Seasonal Affective Disorder (SAD)

Many people have a difficult time physically when the colder months roll around. Some people, those who have Seasonal Affective Disorder, also have a difficult time emotionally.

What is Seasonal Affective Disorder?

Seasonal Affective Disorder (SAD) is a condition where an individual develops depression during the winter months. This episode of depression tends to last 4-5 months and lets up after the arrival of spring. There is no known reason why some people develop SAD and others don’t, though it’s more common in colder climates closer to the Earth’s poles. SAD is commonly attributed to the limited amount of sunlight, as the sun rises late and sets early – not to mention that we get bundled up because of the cold weather. These weather patterns may impact our brain’s chemistry and circadian rhythms, which might alter our moods.

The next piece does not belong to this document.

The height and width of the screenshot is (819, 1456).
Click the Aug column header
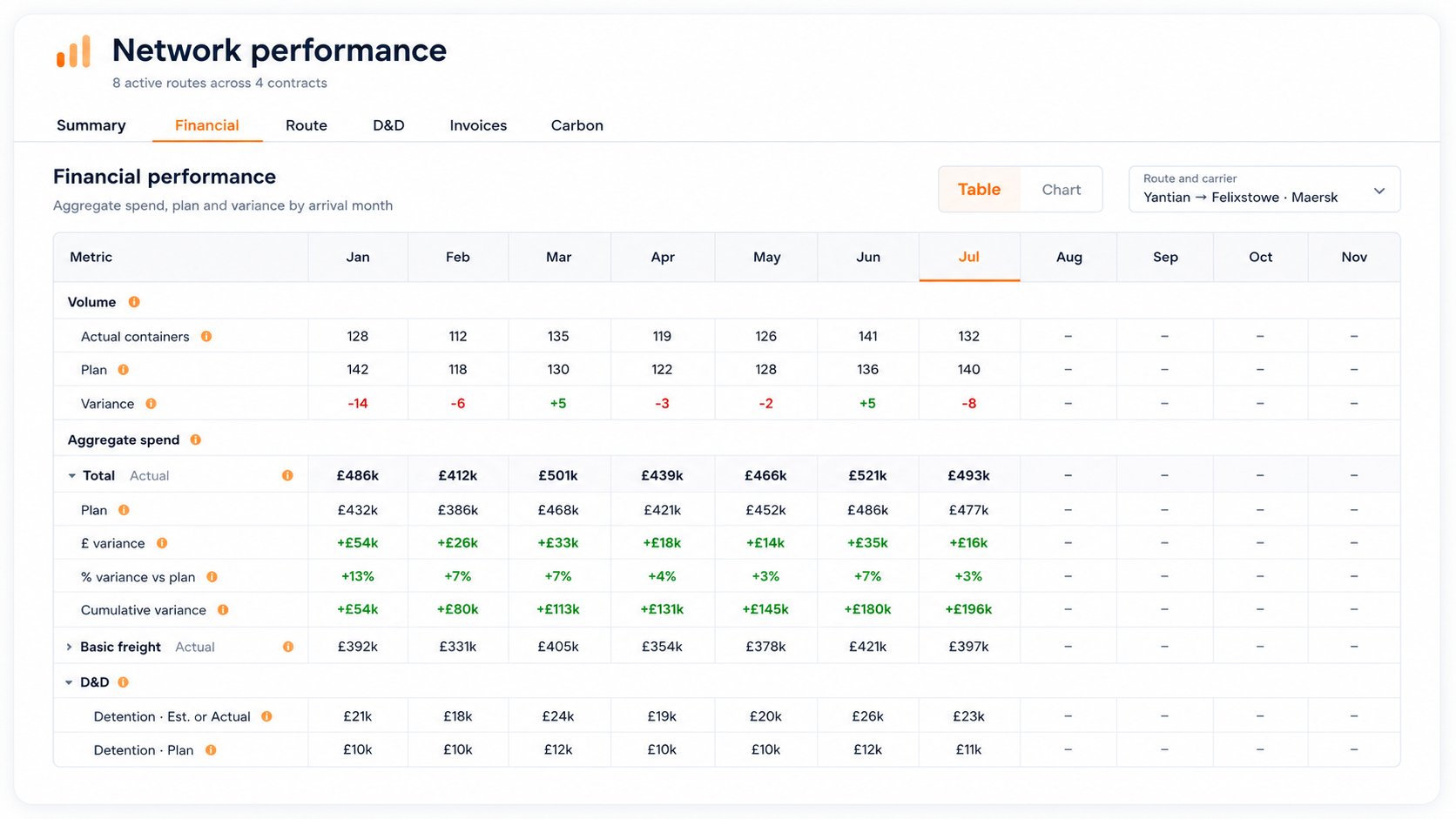coord(1068,257)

Prevalence of Seasonal Affective Disorder (SAD)

According to the American Psychiatric Association, the prevalence of SAD is around 5% of adults. More women experience SAD than men. It’s more common in areas that receive less sunlight, such as the northern parts of the country and further away from the equator.

Symptoms of Seasonal Affective Disorder

Seasonal Affective Disorder looks similar to other depressive disorders. Indicators of SAD include:

  • Feelings sad a majority of the time
  • Inability to feel joyful or engaged
  • Lack of motivation, even to do things that you once enjoyed
  • Overwhelming fatigue
  • Increase in fidgeting or restlessness
  • Harmful self-talk, including self-judgment or criticism
  • Difficulty concentrating, focusing, or remembering things
  • Feeling hopeless or worthless

In extreme cases, individuals may find themselves engaging in self-harm behaviors, including substance abuse. That’s why it’s important for those who experience SAD to get the professional help of a therapist.

Therapy for Seasonal Affective Disorder

Therapists who specialize in treating SAD understand the nuances of this mental health condition. They have experience working with clients who generally feel engaged and comfortable in their lives, however have difficult reactions to the winter months. Therapists also have training in helping clients who have depression, especially those who have low motivation for change.

In therapy, clients will explore their symptoms. They’ll have the opportunity to process through the difficult emotions that come with SAD. As they wait for warmer weather and longer periods of sunlight, they’ll work with therapists to grow their coping skills. This could include relaxation skills or self care practices. Therapists might address the client’s negative thought patterns or harmful behaviors as a way of decreasing the impact of SAD so that they can find comfort, even in the winter months.